** Begin **
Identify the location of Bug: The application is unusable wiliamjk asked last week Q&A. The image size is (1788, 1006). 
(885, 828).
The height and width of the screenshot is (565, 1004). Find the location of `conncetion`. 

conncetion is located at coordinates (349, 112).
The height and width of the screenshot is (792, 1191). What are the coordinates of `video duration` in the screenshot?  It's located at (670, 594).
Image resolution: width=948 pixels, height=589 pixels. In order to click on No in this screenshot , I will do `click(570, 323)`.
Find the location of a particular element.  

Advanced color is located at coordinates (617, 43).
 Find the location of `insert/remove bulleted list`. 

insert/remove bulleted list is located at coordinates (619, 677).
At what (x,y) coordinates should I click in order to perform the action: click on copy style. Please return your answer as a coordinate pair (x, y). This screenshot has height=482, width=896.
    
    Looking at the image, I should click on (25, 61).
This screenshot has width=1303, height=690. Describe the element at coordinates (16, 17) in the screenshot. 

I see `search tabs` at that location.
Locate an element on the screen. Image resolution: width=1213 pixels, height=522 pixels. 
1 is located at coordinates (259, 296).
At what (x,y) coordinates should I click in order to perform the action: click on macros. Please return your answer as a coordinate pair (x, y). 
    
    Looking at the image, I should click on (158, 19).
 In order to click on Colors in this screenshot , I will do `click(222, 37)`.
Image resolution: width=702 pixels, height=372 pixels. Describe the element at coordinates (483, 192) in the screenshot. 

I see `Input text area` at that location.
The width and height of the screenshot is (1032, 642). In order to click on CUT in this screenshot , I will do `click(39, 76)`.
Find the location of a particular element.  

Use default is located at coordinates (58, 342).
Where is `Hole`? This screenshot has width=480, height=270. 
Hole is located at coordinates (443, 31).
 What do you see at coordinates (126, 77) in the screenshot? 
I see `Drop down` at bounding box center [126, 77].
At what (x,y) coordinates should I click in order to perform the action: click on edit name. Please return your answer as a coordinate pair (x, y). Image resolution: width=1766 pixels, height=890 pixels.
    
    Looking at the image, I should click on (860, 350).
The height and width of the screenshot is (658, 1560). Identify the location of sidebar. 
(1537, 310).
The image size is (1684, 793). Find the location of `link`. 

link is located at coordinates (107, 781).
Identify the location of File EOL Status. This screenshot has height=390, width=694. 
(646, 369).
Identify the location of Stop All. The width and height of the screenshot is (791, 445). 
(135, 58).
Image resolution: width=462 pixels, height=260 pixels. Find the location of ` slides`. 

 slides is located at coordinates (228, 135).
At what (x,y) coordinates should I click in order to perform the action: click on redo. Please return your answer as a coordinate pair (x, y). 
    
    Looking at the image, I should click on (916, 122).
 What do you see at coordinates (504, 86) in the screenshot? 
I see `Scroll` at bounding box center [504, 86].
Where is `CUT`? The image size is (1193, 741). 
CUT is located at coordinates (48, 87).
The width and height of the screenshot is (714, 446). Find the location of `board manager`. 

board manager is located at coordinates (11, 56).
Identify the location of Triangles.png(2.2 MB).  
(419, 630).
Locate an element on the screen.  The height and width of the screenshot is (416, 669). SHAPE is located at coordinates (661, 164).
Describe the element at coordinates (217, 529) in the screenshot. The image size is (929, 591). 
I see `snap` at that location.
** End **
OBJECTIVE
Can you repeat the lines from the line with "Image resolution: width=702" to the line with "slides is located at coordinates (228, 135).", swapping "Identify the location of" for "Locate" and leaving everything else as it is?

ANSWER TO THIS EXERCISE
Image resolution: width=702 pixels, height=372 pixels. Describe the element at coordinates (483, 192) in the screenshot. 

I see `Input text area` at that location.
The width and height of the screenshot is (1032, 642). In order to click on CUT in this screenshot , I will do `click(39, 76)`.
Find the location of a particular element.  

Use default is located at coordinates (58, 342).
Where is `Hole`? This screenshot has width=480, height=270. 
Hole is located at coordinates (443, 31).
 What do you see at coordinates (126, 77) in the screenshot? 
I see `Drop down` at bounding box center [126, 77].
At what (x,y) coordinates should I click in order to perform the action: click on edit name. Please return your answer as a coordinate pair (x, y). Image resolution: width=1766 pixels, height=890 pixels.
    
    Looking at the image, I should click on (860, 350).
The height and width of the screenshot is (658, 1560). Locate sidebar. 
(1537, 310).
The image size is (1684, 793). Find the location of `link`. 

link is located at coordinates (107, 781).
Locate File EOL Status. This screenshot has height=390, width=694. 
(646, 369).
Locate Stop All. The width and height of the screenshot is (791, 445). 
(135, 58).
Image resolution: width=462 pixels, height=260 pixels. Find the location of ` slides`. 

 slides is located at coordinates (228, 135).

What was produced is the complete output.